[Stored records]
++++++

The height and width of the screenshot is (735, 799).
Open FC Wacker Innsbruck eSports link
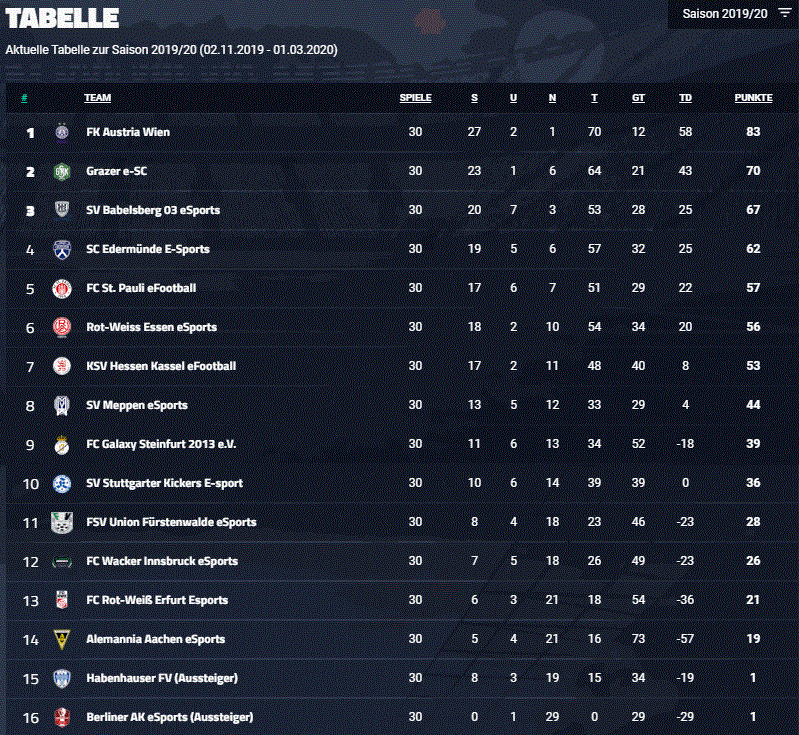click(x=162, y=561)
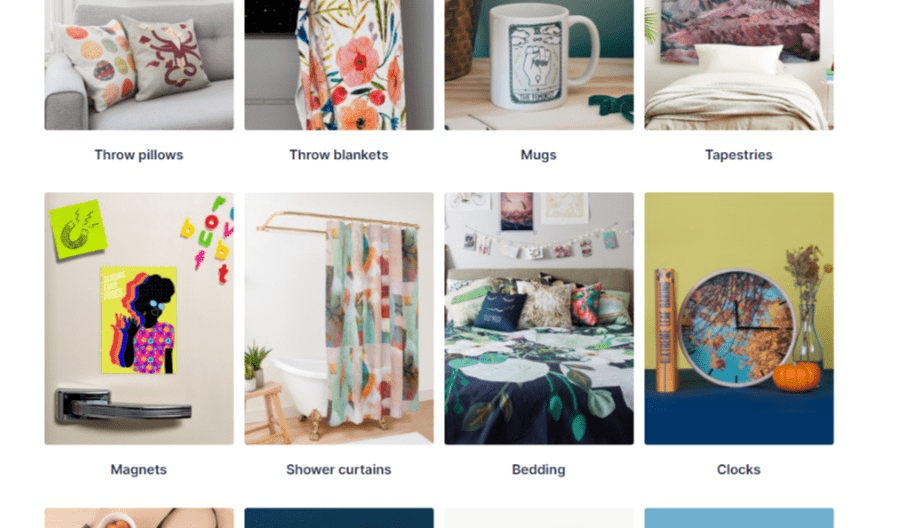Screen dimensions: 912x528
Task: Open the Throw pillows category image
Action: 139,65
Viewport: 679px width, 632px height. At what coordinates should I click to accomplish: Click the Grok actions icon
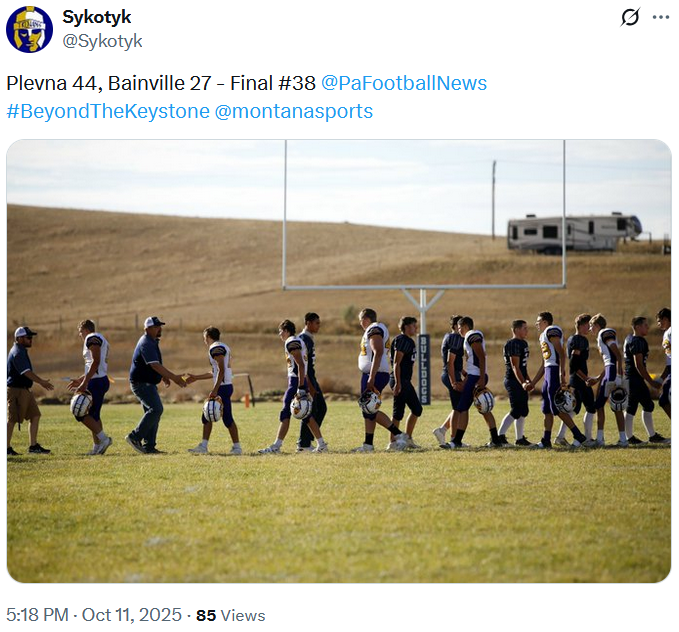[630, 17]
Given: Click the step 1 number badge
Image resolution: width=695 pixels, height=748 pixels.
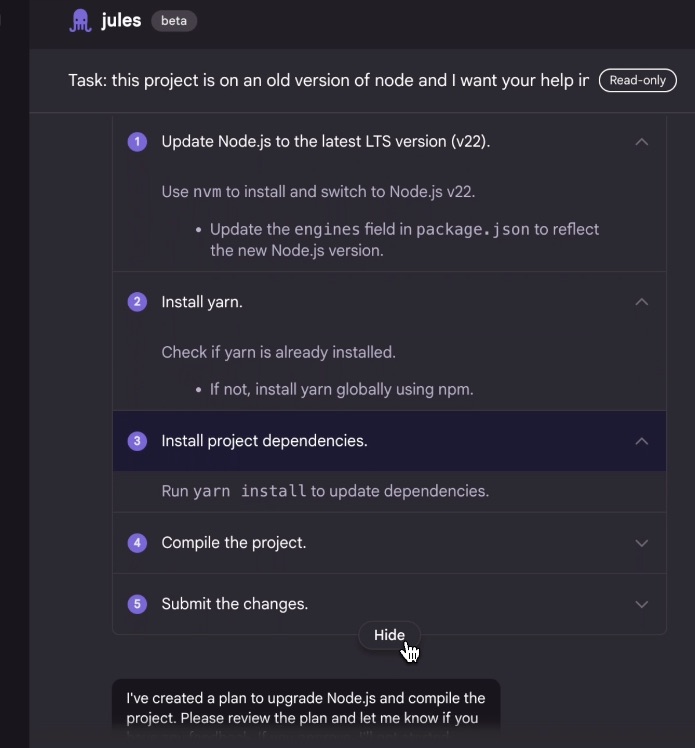Looking at the screenshot, I should [137, 142].
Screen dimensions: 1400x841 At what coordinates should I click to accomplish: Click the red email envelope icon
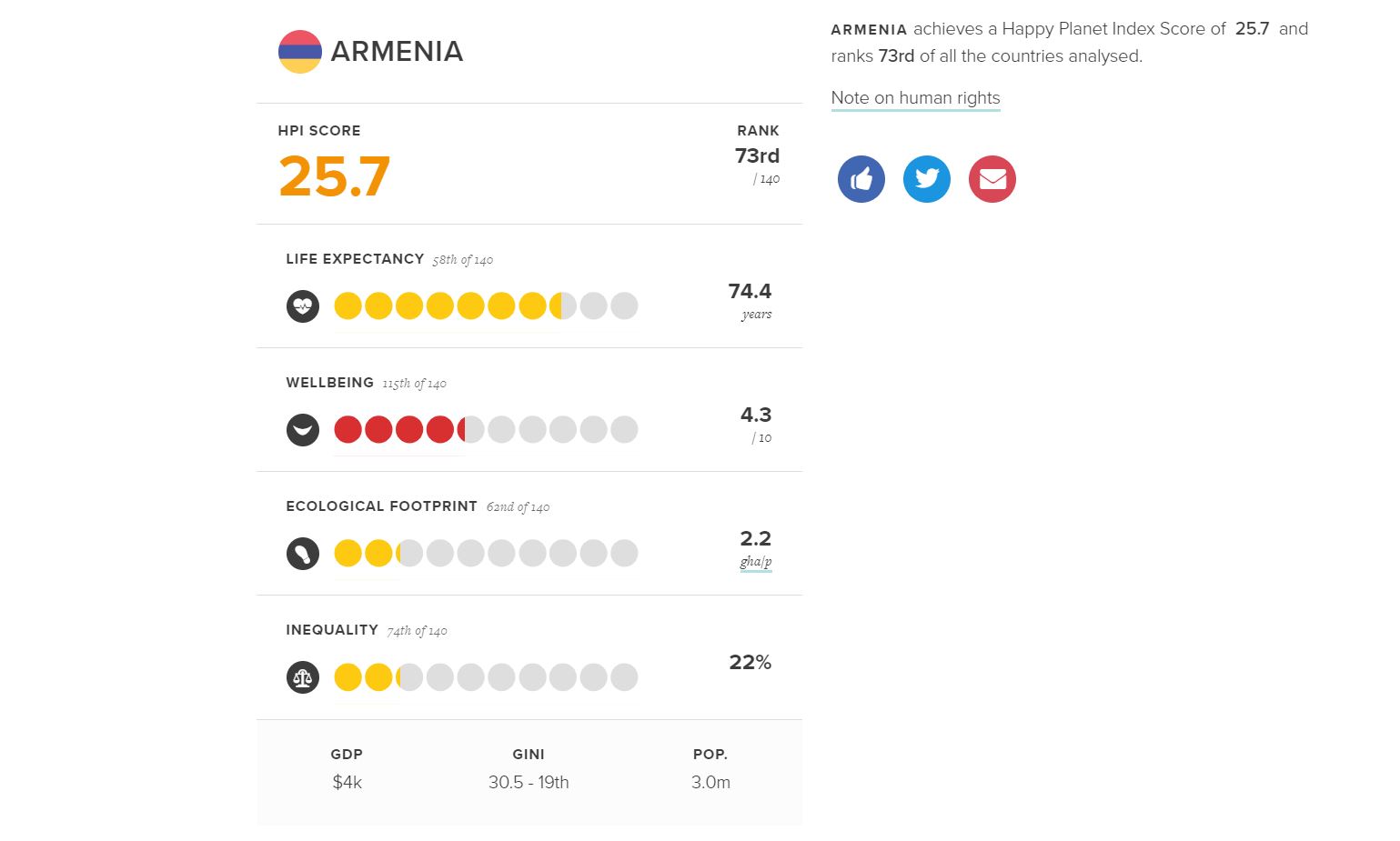click(x=992, y=179)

++++++

Working down from the line with "Screen dimensions: 1400x841", copy each line exactly until the last line of the entries, which is also included. Omit the pictures.

Screen dimensions: 1400x841 At what coordinates should I click to accomplish: Click the red email envelope icon
click(x=992, y=179)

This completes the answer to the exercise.